● What is required
Repeat only the stretch of lines below that runs from the line with "You are a computer-use agent. 2087x1239" through the line with "2254x1652 pixels.", unaltered.

== Material supplied

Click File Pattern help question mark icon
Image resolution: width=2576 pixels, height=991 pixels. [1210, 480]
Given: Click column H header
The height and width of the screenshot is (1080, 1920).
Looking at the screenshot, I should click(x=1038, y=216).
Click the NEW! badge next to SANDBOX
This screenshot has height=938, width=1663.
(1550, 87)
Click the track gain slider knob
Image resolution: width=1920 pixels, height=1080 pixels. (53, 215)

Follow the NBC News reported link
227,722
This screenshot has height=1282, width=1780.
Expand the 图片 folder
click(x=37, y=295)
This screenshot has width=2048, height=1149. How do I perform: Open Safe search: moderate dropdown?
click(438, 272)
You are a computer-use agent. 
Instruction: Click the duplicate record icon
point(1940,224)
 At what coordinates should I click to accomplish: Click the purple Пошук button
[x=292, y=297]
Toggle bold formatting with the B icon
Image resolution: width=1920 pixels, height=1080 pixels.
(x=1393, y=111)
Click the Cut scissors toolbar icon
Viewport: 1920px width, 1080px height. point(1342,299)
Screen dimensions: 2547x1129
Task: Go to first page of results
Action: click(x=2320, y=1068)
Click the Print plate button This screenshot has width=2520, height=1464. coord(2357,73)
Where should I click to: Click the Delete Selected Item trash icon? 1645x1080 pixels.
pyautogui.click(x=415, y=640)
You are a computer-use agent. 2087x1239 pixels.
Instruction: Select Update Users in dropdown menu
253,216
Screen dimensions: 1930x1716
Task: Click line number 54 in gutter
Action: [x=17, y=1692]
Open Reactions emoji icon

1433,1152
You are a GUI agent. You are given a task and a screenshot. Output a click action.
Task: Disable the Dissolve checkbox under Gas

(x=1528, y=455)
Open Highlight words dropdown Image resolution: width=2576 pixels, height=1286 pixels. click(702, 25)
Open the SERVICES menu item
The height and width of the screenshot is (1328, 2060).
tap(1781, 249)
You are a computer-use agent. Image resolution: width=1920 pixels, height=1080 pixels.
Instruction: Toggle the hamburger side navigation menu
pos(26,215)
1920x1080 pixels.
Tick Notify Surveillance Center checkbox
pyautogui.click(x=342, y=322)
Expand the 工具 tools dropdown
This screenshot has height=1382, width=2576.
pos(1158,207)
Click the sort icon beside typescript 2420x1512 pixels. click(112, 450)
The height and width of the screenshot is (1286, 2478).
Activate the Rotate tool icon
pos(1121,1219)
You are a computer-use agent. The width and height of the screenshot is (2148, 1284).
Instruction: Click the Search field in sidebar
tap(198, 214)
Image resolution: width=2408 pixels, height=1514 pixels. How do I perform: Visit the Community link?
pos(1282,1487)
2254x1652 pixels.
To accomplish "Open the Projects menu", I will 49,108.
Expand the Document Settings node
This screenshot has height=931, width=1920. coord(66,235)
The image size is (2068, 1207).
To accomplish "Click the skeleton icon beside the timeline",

====

● Solution to this exercise
You are a computer-use agent. 2087x1239 pixels.
Instruction: Select Update Users in dropdown menu
253,216
Screen dimensions: 1930x1716
Task: Click line number 54 in gutter
Action: [x=17, y=1692]
Open Reactions emoji icon

1433,1152
You are a GUI agent. You are given a task and a screenshot. Output a click action.
Task: Disable the Dissolve checkbox under Gas

(x=1528, y=455)
Open Highlight words dropdown Image resolution: width=2576 pixels, height=1286 pixels. click(702, 25)
Open the SERVICES menu item
The height and width of the screenshot is (1328, 2060).
tap(1781, 249)
You are a computer-use agent. Image resolution: width=1920 pixels, height=1080 pixels.
Instruction: Toggle the hamburger side navigation menu
pos(26,215)
1920x1080 pixels.
Tick Notify Surveillance Center checkbox
pyautogui.click(x=342, y=322)
Expand the 工具 tools dropdown
This screenshot has height=1382, width=2576.
pos(1158,207)
Click the sort icon beside typescript 2420x1512 pixels. click(112, 450)
The height and width of the screenshot is (1286, 2478).
Activate the Rotate tool icon
pos(1121,1219)
You are a computer-use agent. The width and height of the screenshot is (2148, 1284).
Instruction: Click the Search field in sidebar
tap(198, 214)
Image resolution: width=2408 pixels, height=1514 pixels. How do I perform: Visit the Community link?
pos(1282,1487)
2254x1652 pixels.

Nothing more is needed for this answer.